Why can’t Ana be cool?! That’s what I really want to know! It’s like EL read my mind and created two characters custom-made to be annoying to me in every possible way. 

Oh and then Ana turns on her computer so that she can send CG a thank-you email because obvs she couldn't do that on her iPad. Oh wait, she could? Never mind. I think maybe EL thinks that an iPad is just a flat iPod. That seems likely, right? That in EL’s mind, you can only read books and listen to music on iPads? Can’t do music or whatever? I’ll assume that’s true.

This quick thank-you devolves into a succession of six total messages, back and forth. And then Ana switches from her computer back to her iPad. Of course, since it's most likely that CG just bought all this music on the iTunes store, Ana could listen to it on whatever device suits her best, but that kind of maneuver might be just too complicated for those with Ana's lack of technical skill / basic ability to function in the modern world.

As is the case with almost every chapter EL James writes, she ends this one with Ana falling asleep. And it makes sense because you've got to break things up somehow, right? And it isn't like EL can place chapter breaks in a way that serves to break up key moments in the development of the plot, since there is so little plot. Ana and CG have, as of the end of Chapter 2, given us no reason to read on. Everything has wrapped up quite nicely--they've agreed to a punishment-free sex situation, and that was all that Ana really wanted. Am I forgetting anything?

Well, a couple small things. We still have Jack Hyde, Ana's new boss, whom we've been told quite clearly is a villain, despite the fact that EL has not yet shown him doing any villain stuff. So I guess we have to wait around for him to do villain stuff. And also we have the "situation" from the end of the last book. For those not yet initiated, we know very little about the situation, other than the fact that it took place in Seattle, it bothered CG very much, and it involved a woman somehow whom CG's goons were trying to keep track of. So maybe we'll learn some more about these two elements.

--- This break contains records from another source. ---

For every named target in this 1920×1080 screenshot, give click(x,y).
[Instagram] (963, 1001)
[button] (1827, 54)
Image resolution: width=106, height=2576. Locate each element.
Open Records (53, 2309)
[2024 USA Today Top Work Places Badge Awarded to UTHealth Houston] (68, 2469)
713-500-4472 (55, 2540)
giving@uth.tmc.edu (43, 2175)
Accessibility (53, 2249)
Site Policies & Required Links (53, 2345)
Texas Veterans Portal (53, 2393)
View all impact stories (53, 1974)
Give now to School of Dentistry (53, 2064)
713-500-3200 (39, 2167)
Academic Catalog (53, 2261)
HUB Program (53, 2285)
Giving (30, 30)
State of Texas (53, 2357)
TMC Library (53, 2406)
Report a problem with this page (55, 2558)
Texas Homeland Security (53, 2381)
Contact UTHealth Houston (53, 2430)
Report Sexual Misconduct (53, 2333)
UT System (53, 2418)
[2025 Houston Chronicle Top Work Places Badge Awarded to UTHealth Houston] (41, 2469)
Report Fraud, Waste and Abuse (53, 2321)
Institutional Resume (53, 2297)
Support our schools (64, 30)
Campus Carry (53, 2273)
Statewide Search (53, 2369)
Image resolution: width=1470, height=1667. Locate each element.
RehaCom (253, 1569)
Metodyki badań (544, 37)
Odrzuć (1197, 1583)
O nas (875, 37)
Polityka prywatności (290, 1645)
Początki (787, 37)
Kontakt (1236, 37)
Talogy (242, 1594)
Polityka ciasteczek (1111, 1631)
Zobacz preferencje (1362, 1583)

Doesn't say much for this thing as a trilogy though, does it? We have this primary conflict between Ana and Christian that's basically resolved. And the secondary conflicts, at least so far, have nothing to do with Ana and Christian's relationship. Jack Hyde is just a shitty guy who does villain stuff for his own reasons, we will eventually learn. And the "situation" is really just a skeleton from CG's closet and has very little to do with Ana, as we will also eventually learn.

But, I suppose we can keep reading, on account of EL's scintillating prose.